US 12,112,746 B2
	Method and device for processing voice interaction, electronic device and storage medium
Jinfeng Bai, Beijing (CN); Zhijian Wang, Beijing (CN); and Cong Gao, Beijing (CN)
Assigned to Beijing Baidu Netcom Science Technology Co., Ltd., Beijing (CN)
Filed by Beijing Baidu Netcom Science Technology Co., Ltd., Beijing (CN)
Filed on Sep. 15, 2021, as Appl. No. 17/476,333.
Claims priority of application No. 202011246776.3 (CN), filed on Nov. 10, 2020.
Prior Publication US 2022/0005474 A1, Jan. 6, 2022
Int. Cl.
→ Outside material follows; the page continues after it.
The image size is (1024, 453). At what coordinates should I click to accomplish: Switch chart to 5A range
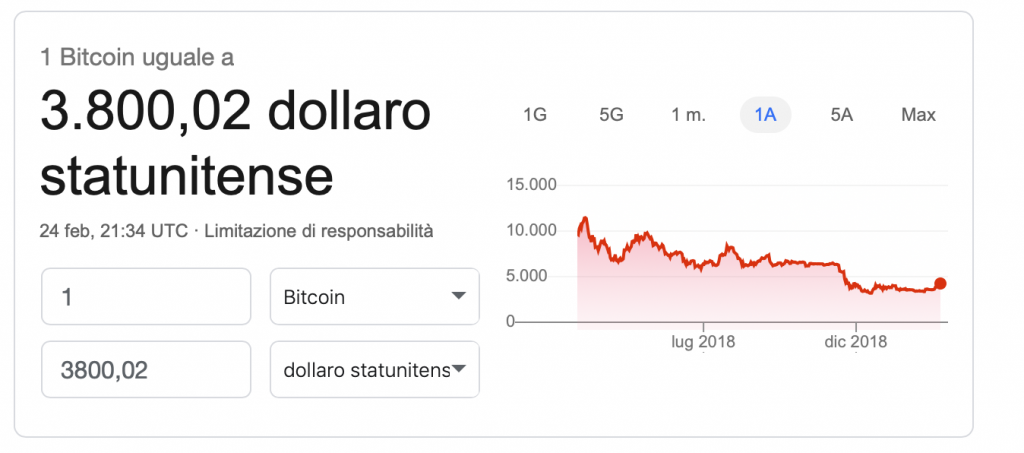point(842,116)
G10L 15/22 (2006.01)

CPC G10L 15/22 (2013.01) [G10L 2015/223 (2013.01)]

16 Claims

1. A method for processing voice interaction, comprising:

determining a first integrity of a voice instruction from a user by using a pre-trained integrity detection model in response to detecting that the voice instruction from the user is not a high-frequency instruction;

determining a waiting duration for the voice instruction based on the first integrity and a preset integrity threshold, wherein the waiting duration for the voice instruction indicates a length of period between a time when a voice interaction device determines that receiving the voice instruction is completed and a time when the voice interaction device performs an operation in response to the voice instruction of the user; and

controlling the voice interaction device to respond to the voice instruction of the user based on the waiting duration;

wherein the method further comprises: prior to responding to the voice instruction based on the waiting duration for the voice instruction,

receiving a supplementary voice instruction from the user within the waiting duration for the voice instruction;

determining a second integrity of a combined instruction composed of the voice instruction of the user and the supplementary voice instruction of the user by using the integrity detection model in response to detecting that the supplementary voice instruction is not a high-frequency instruction; and

determining a waiting duration for the combined instruction based on the second integrity and the preset integrity threshold in response to determining that the second integrity is greater than the first integrity, wherein the waiting duration for the combined instruction indicates a length of period between a time when the voice interaction device determines that receiving the supplementary voice instruction is completed and a time when the voice interaction device performs an operation in response to the combined instruction.